Open access. The average person remembers less than half of the information provided by healthcare professionals during a medical visit.1 The situation is arguably most challenging for patients leaving the hospital, where acute illness, sleep deprivation and delirium add to the challenge of learning and memory.2 ,3 Indeed, research has shown that after hospital discharge, only 59.6% of patients are able to accurately describe their discharge diagnoses, and 43.9% can accurately recall follow-up appointments.4 Approximately one-third of patients have difficulty understanding their discharge medication regimen.5
It is not the patients' fault. Hospital resources and processes of care are oriented toward acute treatment. They are not as well designed to provide high-quality patient education in the hospital and across the transition home.

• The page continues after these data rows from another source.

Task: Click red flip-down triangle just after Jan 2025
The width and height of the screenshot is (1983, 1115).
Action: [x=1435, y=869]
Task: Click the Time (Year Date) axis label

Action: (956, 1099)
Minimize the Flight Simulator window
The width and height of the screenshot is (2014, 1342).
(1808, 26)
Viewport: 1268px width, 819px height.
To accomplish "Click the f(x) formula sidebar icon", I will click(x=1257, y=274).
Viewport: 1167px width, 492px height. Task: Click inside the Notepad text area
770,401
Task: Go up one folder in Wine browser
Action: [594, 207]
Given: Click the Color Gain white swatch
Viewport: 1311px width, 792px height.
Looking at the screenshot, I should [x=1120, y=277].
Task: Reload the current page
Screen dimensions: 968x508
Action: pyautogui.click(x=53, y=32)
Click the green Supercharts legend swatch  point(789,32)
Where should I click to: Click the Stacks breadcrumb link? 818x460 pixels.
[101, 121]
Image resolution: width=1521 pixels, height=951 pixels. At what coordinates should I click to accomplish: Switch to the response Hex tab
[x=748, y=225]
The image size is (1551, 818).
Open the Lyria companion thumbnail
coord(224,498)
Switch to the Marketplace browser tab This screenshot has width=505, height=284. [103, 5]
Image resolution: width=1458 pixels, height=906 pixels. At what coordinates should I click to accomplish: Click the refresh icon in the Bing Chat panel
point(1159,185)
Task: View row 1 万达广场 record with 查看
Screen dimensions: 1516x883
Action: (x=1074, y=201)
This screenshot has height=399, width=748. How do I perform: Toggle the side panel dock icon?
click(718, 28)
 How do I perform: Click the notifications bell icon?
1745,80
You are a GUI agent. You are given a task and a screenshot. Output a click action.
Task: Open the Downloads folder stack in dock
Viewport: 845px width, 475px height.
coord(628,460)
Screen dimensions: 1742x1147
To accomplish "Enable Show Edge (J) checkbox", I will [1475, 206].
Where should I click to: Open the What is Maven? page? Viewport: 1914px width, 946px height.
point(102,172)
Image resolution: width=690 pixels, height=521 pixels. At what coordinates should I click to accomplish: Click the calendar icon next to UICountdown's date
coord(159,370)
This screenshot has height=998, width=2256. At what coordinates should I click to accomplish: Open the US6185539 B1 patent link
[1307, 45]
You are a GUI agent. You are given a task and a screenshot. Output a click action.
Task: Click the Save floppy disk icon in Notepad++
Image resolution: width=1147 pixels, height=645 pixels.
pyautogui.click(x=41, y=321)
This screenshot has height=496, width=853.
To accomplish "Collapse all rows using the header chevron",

Few hospitals have fully developed their capacity as ‘health-literate healthcare organisations’, which involves providing patients with information that is easy to understand and helping them navigate their care, particularly in high-risk situations like hospital discharge.6 ,7
In this context, giving patients a clinical summary to take home has the potential to serve as a valuable resource for patients and their caregivers. In theory, this document should clearly describe the patient's medical conditions, medications, other self-care instructions and next steps for follow-up and recovery. Yet, as shown in this issue of the journal,8 clinical summaries generated by electronic health records (EHRs) fall far short of this goal.